Commentary driving can help significantly with learning to drive.

You might be thinking, does it really make too much difference whether you’re speaking things out-loud compared to just thinking them? Thoughts often get mixed up with other non-relevant thoughts  - especially anxious thoughts - and quite often you don’t even realise it.

Commentary driving cuts off any non-relevant thoughts (including those that make your nervous) allowing you to concentrate 100% with the task at hand.

Is commentary driving for me?

Commentary driving may not be for everyone however. If you are a quiet person and perhaps a bit shy, you may struggle to speak out-loud in front of someone whilst driving and the process may in itself cause you to concentrate less on your driving.

Commentary driving is however a learning process itself and takes practice.

So don’t go thinking you need to start verbally communicating everything you see right away. Start off slowly just by mentioning significant things and build from there. Even if you really don’t like the thought of commentary driving, give it a try and see how you get on.

Learning commentary driving

How you learn commentary driving depends on what stage you’re at within the process of learning to drive.

For a complete novice for example, the person teaching you to drive, or your driving instructor will actually be doing the commentary for you.

If you’re further into the learning process, you’ll need to verbally commentate on the driving routines you’ve already been taught.

Commentary driving is a little more complex than simply reciting routines you’ve been given.

Let’s look at taking a left turn from a major road into a minor road as an example.

Making a left turn will involve the learning following the MSPSL routine - Mirrors, Signal, Position, Speed and Look.

In terms of commentary driving, you’ll need to verbally go through the routine, along with what you see and what actions you are going to take depending on what you see.

So for example:

  • Mirrors main mirror, left mirror clear
  • Main mirror, left mirror car following safe distance
  • Main mirror, left mirror car following closely, ease off gas (to allow following car more time to react)
  • Main mirror, left mirror cyclist close, ease gas let them pass
  • Signal signal to the left (if safe) or cancel left turn, cyclist too close
  • Position
  • Verbally note the position you intend on taking – for example keep current position position left (if the road is wide) position myself into left lane
  • Speed
  • Junction closed (sharp, tight and difficult to see round), slow to 5mph junction open, slow to 10mph
  • Look left mirror (last check for cyclists) left mirror, pedestrian approaching junction (possibly to cross the junction you intend on turning into)
  • Left mirror, car waiting to turn right into junction.
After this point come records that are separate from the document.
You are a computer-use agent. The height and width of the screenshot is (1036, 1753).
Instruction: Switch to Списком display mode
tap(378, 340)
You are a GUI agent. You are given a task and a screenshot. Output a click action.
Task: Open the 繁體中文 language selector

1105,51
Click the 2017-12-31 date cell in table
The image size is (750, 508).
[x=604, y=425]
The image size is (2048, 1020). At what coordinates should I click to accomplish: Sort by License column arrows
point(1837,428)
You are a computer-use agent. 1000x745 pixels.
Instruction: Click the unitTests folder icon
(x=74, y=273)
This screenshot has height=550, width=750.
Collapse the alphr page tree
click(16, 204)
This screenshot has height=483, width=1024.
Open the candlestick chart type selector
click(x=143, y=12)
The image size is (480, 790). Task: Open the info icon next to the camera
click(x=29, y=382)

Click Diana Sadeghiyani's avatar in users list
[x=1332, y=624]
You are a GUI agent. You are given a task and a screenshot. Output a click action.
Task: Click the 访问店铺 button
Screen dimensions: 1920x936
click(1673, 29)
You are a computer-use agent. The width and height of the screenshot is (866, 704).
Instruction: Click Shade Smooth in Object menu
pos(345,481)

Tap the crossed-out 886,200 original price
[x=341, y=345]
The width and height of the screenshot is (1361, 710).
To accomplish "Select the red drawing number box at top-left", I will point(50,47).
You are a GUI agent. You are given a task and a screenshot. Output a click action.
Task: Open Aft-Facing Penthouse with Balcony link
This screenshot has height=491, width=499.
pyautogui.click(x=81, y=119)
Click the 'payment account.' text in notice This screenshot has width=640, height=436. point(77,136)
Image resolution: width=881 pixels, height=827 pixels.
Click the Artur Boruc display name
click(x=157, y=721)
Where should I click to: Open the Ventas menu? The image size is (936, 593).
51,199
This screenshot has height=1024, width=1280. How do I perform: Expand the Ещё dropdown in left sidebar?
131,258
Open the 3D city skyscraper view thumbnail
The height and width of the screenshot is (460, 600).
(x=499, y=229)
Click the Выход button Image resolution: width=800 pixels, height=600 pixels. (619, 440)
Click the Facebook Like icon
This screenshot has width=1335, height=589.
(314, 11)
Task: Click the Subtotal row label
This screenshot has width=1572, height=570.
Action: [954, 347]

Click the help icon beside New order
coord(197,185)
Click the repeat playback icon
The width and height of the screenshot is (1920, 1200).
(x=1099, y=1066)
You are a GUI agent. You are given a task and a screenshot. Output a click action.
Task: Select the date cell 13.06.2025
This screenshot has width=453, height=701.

The above is just an example of what to say depending on what you see.

Essentially, it’s commentating through the routine, along with what hazards you see (or if it’s clear of hazards) and what course of action you intend on taking depending on what you see.

It doesn’t really matter what you say, providing you are seeing the hazards that are there.

Try and keep the commentary to short sentence.

Use commentary driving throughout your lessons for all traffic situations from moving off and stopping and other complex situations such as junctions and roundabouts, passing parked cars, cyclists and cycle lanes, lane discipline, pedestrian crossings and all the driving test manoeuvres.

Incorporate commentary driving into speed awareness by verbally acknowledging road signs and your current speed and also road lines and markings and traffic lights.

The more you do it, the easier it gets and after a short while you’ll be doing it without needing to put too much thought into it.

You will find initially that commentary driving may make you feel tired. This is because your brain is far more channeled to the task of driving. If you do become a little overwhelmed, take a short break before proceeding again.

Your instructor and commentary driving

At the start of learning to drive, your driving instructor will perform a running commentary in order to tell you what to do.

Some driving instructors may encourage commentary driving from their learners, others may never mention it.

It depends on their teaching techniques.

If you would like to attempt commentary driving, tell your driving instructor who will be more than happy to assist.

What if I don’t like commentary driving?

In general, commentary driving benefits most. You may find however that it decreases your concentration and road awareness. It does take time and practice to get proficient at it, but if after 3 or 4 lessons you really feel it is not helping, or even hindering, stop.